Comparison against a senior engineer
The same 42-frame trace was given to a senior engineer with 8 years on the codebase as a stopwatch baseline. He hit root cause in 3 minutes and a correct fix in 8 minutes. Claude Opus 4.7 with this prompt hit root cause in 42 seconds and a correct fix in 2 minutes 10 seconds. The model’s verification step was less convincing: he produced a reproducible unit test on the spot, while the model produced a test that would have failed but read less obviously. That gap is what TCC tracks quarter over quarter as the human-vs-model debugging delta narrows.
Frequently asked questions
What if the model stops at CONFIDENCE < 70 in turn 1?
That is the correct behaviour. The model needs a log line, a repro, or the source for a frame it cannot see. Ask for the specific missing evidence it requests. Forcing it past the threshold produces a low-quality fix that may mask the real bug.
Should I send the entire codebase as context?
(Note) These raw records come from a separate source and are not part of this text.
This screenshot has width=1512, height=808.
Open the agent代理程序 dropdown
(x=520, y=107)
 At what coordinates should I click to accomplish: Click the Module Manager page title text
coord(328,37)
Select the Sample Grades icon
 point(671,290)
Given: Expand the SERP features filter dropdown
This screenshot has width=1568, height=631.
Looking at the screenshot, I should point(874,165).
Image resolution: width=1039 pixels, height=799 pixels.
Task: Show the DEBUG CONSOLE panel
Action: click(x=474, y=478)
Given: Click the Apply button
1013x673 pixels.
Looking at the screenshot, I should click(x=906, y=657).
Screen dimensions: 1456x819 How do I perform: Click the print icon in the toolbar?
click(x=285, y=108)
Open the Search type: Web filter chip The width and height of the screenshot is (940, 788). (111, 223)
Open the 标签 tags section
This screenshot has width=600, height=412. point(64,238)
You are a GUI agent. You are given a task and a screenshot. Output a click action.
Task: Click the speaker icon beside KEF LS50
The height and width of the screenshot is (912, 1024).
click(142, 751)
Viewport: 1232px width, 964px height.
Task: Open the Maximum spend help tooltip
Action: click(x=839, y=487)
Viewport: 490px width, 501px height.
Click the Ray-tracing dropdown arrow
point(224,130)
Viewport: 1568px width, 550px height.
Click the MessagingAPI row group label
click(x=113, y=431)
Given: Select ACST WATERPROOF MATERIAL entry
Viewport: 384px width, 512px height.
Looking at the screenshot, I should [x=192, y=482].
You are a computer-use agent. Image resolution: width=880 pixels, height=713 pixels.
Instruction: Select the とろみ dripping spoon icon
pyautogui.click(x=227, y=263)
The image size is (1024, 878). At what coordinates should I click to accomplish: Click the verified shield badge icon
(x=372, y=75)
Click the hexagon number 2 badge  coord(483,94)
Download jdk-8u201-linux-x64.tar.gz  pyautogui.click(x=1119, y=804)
No. Send only the source for the top 10 frames. Models degrade on very large contexts for targeted tasks; the signal-to-noise ratio drops as you add unrelated files. The top 10 frames contain the bug in the TCC fixture 100% of the time.
Can I automate this into a Slack bot for on-call?
Yes. Wire the Sentry webhook to trigger the prompt, post TURN 1 to Slack immediately, and post TURN 3 when the confidence threshold passes. The on-call engineer confirms or rejects TURN 1 before the fix is applied. This is the pattern described in the agent loop retry policy post.
What about Go and Rust panics?
The prompt accepts any language. Go panics include a goroutine stack that maps directly to the stack trace format the prompt expects. Rust panics with backtraces (set RUST_BACKTRACE=1) work the same way. The “frame closest to the data corruption” rule is language-agnostic.
Related
The debug scores by model are on the Claude Opus 4.7 review and the GPT-5.3-Codex review. The retry policy that wraps multi-turn calls like this one is on the agent loop retry policy post. The structured-output format for the localized-root response slots into the strict-JSON prompt if you want to pipe this into a dashboard.
One-line takeaway
Split localize, verify, and fix into three turns, demand three independent signals, bias toward the data-corruption frame, set a confidence threshold, and supply the source for the top 10 frames. Then the model finds the root cause in 3 turns, not 7.